Hi!  I'm really glad you looked me-up. If you have turned to this page, you want to find out a little bit about me. I'm a pretty open guy, so I'll try to give you a little glimpse at who I am. You will get a unique glimpse, because in the interviews I have done (and there have been several over the years), I never know what they are going to print. Usually its a bit different than I tell them!

    Since the advent of the Collectible Card Game, (known as the CCG) in the early 1990s, I have been getting a lot of work in the various card games. I do a lot of other work too, but certain questions keep coming up. The big question people seem to ask is "Do I sign cards?" The answer is Yes!
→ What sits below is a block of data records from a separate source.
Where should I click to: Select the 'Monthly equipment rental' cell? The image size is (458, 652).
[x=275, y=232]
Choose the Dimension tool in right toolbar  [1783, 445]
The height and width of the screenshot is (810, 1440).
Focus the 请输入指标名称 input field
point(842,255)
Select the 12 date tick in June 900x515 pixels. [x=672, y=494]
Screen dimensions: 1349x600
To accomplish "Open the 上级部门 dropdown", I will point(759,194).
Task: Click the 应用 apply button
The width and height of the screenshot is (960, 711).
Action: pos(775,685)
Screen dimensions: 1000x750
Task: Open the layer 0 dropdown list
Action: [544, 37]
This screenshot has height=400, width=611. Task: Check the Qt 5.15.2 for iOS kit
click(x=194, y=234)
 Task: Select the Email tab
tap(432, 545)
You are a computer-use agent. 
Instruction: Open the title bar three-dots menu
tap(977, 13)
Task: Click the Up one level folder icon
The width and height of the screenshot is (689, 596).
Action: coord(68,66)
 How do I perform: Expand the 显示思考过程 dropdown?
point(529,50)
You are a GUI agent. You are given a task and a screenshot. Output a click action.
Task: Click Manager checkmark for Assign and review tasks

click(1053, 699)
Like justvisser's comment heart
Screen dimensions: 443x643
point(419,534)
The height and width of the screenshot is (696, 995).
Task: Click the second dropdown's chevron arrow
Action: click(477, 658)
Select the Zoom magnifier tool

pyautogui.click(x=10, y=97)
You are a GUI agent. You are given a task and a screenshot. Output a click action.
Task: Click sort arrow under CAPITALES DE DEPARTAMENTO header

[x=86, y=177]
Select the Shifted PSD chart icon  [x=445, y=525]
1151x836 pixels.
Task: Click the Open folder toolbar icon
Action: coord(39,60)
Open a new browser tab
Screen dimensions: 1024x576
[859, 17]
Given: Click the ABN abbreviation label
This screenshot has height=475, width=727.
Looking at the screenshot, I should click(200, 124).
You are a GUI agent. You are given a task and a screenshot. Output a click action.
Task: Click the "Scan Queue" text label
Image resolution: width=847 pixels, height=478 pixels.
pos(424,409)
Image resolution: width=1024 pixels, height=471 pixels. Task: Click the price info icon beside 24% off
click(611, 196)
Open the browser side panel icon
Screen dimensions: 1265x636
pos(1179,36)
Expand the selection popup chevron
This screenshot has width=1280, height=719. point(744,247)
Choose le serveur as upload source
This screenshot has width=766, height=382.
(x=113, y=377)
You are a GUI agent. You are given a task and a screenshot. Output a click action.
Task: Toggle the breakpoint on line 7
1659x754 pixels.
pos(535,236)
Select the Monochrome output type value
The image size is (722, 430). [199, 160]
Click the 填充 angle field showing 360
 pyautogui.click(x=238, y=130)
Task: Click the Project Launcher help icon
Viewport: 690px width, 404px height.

Actually, I am quite happy to sign a reasonable number of cards for your non-commercial personal use. My only request is that you send them with a SASE, and include enough postage to cover a few gallery card freebies and two sheets of paper telling what prints I have. You can check out the US Post Office website at: www.usps.com to learn how much postage to put on the envelope.If you live outside the US, please check the US Post office web site and be sure to buy enough Postal Coupons to equal the return postage. I am happy to sign cards as a favor to you, but please be polite and don't expect me to pay for doing the favor.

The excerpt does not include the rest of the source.